Norway Health Care and Vaccinations
The World Health Organisation [WHO] recommends that all travellers should be inoculated for measles, mumps, diphtheria, rubella, tetanus and polio regardless of the destination.
Health risks in Norway are few, with most visitors likely to suffer nothing more serious than a few blisters from hiking or insect bites in the summer. Standards of health care are high but as with everything else in Norway, healthcare is expensive, so insurance is a must. Travellers should find out if they are covered by reciprocal health care arrangements. Australia, for example, has such an agreement as long as long as citizens carry their Medicare card.
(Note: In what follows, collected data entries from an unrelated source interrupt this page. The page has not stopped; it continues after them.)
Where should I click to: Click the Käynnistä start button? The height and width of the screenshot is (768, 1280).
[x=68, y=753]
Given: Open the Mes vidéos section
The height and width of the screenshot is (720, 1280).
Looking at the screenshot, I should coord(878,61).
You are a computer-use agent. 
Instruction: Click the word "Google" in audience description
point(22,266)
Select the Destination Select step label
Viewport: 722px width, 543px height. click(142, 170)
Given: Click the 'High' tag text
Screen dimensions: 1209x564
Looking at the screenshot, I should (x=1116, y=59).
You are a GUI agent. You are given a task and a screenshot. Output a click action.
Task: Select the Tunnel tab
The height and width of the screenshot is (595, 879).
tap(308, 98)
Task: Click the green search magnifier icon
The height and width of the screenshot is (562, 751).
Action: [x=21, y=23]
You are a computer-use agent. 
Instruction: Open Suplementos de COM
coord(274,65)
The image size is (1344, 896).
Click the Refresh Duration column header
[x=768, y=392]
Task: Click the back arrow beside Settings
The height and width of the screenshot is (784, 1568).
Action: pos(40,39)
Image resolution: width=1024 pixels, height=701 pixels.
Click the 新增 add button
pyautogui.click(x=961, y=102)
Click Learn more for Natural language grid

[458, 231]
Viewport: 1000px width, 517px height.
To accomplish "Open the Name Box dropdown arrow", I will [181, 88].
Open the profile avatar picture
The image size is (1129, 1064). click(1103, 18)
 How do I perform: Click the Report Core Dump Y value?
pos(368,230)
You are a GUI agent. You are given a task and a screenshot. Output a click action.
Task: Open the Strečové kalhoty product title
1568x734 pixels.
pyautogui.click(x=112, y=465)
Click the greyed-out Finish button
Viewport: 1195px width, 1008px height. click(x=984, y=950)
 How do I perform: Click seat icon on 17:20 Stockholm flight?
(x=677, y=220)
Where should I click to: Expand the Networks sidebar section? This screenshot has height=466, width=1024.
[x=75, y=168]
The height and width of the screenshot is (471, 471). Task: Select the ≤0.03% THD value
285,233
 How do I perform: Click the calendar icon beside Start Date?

Pharmacies are called apotek and can be found on every high street. In an emergency, you can get treatment from the nearest public hospital free of charge. Dial 113 toll-free for an ambulance. Most operators also speak English.
Food and Drink
Food in Norway is safe to eat although care should be taken when purchasing food from unlicensed/roadside stalls. Norwegian tap water is safe to drink, although drinking from fjords, streams and rivers – however clean they look – isn’t recommended as even the most inviting-looking water can harbour parasites. Water that has been boiled or treated with iodine or chlorine tablets is usually safe to drink.
Vaccination for tick-borne encephalitis is sometimes recommended.